SARS CoV-2 vaccine AND rituximab, timing might be a key for a better vaccine response

Frank Verhoeven a,b,*, Quentin Lepiller c, Sophie Hecquet a, Clément Prati a,b, Daniel Wendling a,d
PMCID: PMC8411658  PMID: 34481943

A 65 years old woman, known for seronegative rheumatoid arthritis associated with Sjögren's syndrome, presented in December 2020 a flare of her rheumatoid arthritis with multiple synovitis. Rheumatoid arthritis was diagnosed in 2011 and she was successfully treated with rituximab, every 6 months, since 2013. The last rituximab course (2 × 1000 mg infusions) was realized in June 2020 with a good efficacy and tolerance. Due to the epidemic context, we performed a single infusion of 1000 mg of rituximab on 23.12.2020. The total IgG level was 6.92 g/l in December 2020. Vaccination against the SARS-CoV2 was quickly available and the patient received her first RNA vaccine (Moderna) on January 29th, 2021. The second vaccination occurred on February 26th, 2021. Due to the onset of respiratory symptoms, a PCR was performed and showed the presence of SARS-CoV2 RNA on March 15th (Fig. 1 ). 2 weeks after her infection, a new PCR was performed on April 31st and showed the persistence of SARS-CoV2 RNA. We analyzed the different serologies of the patient on the 15th day of her infection. The post-infection serology showed the presence of IgM at a significant level (21.56 index (S/CO) while IgG were always negative. We evaluated the post-vaccination serology (anti protein S antibody) and this last one showed the presence of IgG at the limit of the signicativity. Two weeks later, on April 15th, 2021, a new PCR test was performed and showed the absence of viral RNA. The patient was then asymptomatic.

Fig. 1.

Fig. 1

Chronology of the different findings. Chronology of events. PCR: polymerase chain reaction.

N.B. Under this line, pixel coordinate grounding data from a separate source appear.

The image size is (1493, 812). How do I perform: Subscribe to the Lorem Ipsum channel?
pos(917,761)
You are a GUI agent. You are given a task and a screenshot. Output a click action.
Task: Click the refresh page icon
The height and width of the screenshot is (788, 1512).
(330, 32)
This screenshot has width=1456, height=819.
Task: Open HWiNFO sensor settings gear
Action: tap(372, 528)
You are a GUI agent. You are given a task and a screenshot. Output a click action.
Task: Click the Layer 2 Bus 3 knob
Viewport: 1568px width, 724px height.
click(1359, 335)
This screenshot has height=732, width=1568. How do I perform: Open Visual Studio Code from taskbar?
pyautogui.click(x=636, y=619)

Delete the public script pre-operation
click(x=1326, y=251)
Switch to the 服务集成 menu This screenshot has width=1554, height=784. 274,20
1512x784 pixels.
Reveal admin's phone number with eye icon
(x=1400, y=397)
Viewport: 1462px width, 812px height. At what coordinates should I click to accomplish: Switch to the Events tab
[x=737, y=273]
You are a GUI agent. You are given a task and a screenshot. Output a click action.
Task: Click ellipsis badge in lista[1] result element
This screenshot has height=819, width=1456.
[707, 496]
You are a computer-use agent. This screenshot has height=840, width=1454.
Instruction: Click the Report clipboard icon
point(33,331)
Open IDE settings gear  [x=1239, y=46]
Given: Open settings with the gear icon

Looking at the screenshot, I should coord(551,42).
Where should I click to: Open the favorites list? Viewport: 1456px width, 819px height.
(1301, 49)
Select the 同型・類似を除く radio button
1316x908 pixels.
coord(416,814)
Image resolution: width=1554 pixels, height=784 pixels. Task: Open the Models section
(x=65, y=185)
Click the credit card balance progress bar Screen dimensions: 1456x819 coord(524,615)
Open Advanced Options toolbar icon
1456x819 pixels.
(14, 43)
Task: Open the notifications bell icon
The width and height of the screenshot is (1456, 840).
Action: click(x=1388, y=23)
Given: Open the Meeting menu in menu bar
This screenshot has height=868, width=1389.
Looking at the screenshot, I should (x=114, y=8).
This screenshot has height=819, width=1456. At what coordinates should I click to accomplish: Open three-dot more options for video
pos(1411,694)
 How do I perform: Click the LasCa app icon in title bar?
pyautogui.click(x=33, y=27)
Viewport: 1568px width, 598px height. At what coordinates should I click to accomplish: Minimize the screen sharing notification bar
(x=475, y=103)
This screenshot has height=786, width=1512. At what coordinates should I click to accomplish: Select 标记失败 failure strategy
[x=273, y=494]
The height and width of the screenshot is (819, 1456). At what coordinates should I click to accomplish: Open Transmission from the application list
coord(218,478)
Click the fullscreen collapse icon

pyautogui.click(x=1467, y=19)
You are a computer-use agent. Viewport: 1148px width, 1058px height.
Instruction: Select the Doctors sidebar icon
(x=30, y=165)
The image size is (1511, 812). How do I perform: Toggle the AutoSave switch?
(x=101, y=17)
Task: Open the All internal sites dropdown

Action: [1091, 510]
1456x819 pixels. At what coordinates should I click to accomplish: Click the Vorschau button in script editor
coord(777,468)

This is the first report of SARS-CoV2 infection after a well conducted vaccination in a patient treated with rituximab. Impairment of immunogenicity mRNA vaccine was also showed but this is the first case report of SARS-CoV2 infection after an mRNA vaccine [1]. Rituximab is known to be associated with more severe SARS CoV-2 [2], [3]. Moreover, recents findings suggested that the seroconversion is delayed by the treatment with rituximab secondary to the inhibition of the humoral response to SARS-CoV-2 infection by decreasing CD19+IgG+ [4] [5]. This delay in the seroconversion is present in our case and this is in line with hypothesis of Schulze-Koops et al. Than, Benucci et al. recommended that rituximab retreatment regimen at B cell recovery rather than fixed retreatment schedule might be safer. In our case, the total IgG level was at a satisfactory level for a new infusion. Finally, the serological response to the vaccination was poor. This element is of particular interest because it is the first case report showing a poor response to the SARS-CoV-2 ARN vaccine in a patient treated with rituximab. The lower vaccine response in rituximab-treated patients was known for pneumococcal and influenza virus vaccine [6]. Moreover, these elements can serve as a basis for reflection on the vaccination strategy in these patients. A third dose seems to be essential and the delay after the last treatment must be taken into account. It could be discussed to propose vaccination preferably at least 4 months after the last course of rituximab to optimize the vaccination strategy in these patients. The results of large cohorts will provide more answers to these questions.

Disclosure of interest

The authors declare that they have no competing interest.